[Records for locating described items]
....................

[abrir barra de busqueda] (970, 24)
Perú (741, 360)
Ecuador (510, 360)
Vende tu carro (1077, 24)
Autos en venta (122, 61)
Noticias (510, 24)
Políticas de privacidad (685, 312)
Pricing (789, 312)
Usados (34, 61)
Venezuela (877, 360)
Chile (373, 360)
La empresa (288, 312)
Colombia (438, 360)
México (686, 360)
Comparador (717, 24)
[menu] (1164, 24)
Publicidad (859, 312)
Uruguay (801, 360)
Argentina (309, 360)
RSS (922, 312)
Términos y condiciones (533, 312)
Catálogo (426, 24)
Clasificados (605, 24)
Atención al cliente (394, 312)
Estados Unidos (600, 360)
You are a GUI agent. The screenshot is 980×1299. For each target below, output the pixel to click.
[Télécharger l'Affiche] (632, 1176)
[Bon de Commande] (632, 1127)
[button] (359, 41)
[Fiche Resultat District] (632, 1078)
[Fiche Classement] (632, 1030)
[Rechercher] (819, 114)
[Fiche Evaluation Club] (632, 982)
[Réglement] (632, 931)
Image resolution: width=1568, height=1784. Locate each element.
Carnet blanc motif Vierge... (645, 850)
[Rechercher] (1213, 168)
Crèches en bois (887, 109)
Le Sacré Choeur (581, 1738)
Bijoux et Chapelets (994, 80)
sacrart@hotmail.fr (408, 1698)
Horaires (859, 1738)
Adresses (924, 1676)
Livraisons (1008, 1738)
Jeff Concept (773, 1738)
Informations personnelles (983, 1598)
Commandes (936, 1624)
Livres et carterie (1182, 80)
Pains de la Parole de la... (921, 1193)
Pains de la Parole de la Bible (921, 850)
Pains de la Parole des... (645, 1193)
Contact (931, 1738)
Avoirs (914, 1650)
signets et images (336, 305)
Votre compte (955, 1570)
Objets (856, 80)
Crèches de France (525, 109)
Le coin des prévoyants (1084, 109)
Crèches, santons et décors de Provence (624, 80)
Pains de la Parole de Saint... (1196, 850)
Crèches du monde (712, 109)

....................

PROBLEM REQUIREMENTS: Write out every one of the items above line for line, without changing a word.

RESULT FOR THIS EXERCISE:
[abrir barra de busqueda] (970, 24)
Perú (741, 360)
Ecuador (510, 360)
Vende tu carro (1077, 24)
Autos en venta (122, 61)
Noticias (510, 24)
Políticas de privacidad (685, 312)
Pricing (789, 312)
Usados (34, 61)
Venezuela (877, 360)
Chile (373, 360)
La empresa (288, 312)
Colombia (438, 360)
México (686, 360)
Comparador (717, 24)
[menu] (1164, 24)
Publicidad (859, 312)
Uruguay (801, 360)
Argentina (309, 360)
RSS (922, 312)
Términos y condiciones (533, 312)
Catálogo (426, 24)
Clasificados (605, 24)
Atención al cliente (394, 312)
Estados Unidos (600, 360)
You are a GUI agent. The screenshot is 980×1299. For each target below, output the pixel to click.
[Télécharger l'Affiche] (632, 1176)
[Bon de Commande] (632, 1127)
[button] (359, 41)
[Fiche Resultat District] (632, 1078)
[Fiche Classement] (632, 1030)
[Rechercher] (819, 114)
[Fiche Evaluation Club] (632, 982)
[Réglement] (632, 931)
Image resolution: width=1568, height=1784. Locate each element.
Carnet blanc motif Vierge... (645, 850)
[Rechercher] (1213, 168)
Crèches en bois (887, 109)
Le Sacré Choeur (581, 1738)
Bijoux et Chapelets (994, 80)
sacrart@hotmail.fr (408, 1698)
Horaires (859, 1738)
Adresses (924, 1676)
Livraisons (1008, 1738)
Jeff Concept (773, 1738)
Informations personnelles (983, 1598)
Commandes (936, 1624)
Livres et carterie (1182, 80)
Pains de la Parole de la... (921, 1193)
Pains de la Parole de la Bible (921, 850)
Pains de la Parole des... (645, 1193)
Contact (931, 1738)
Avoirs (914, 1650)
signets et images (336, 305)
Votre compte (955, 1570)
Objets (856, 80)
Crèches de France (525, 109)
Le coin des prévoyants (1084, 109)
Crèches, santons et décors de Provence (624, 80)
Pains de la Parole de Saint... (1196, 850)
Crèches du monde (712, 109)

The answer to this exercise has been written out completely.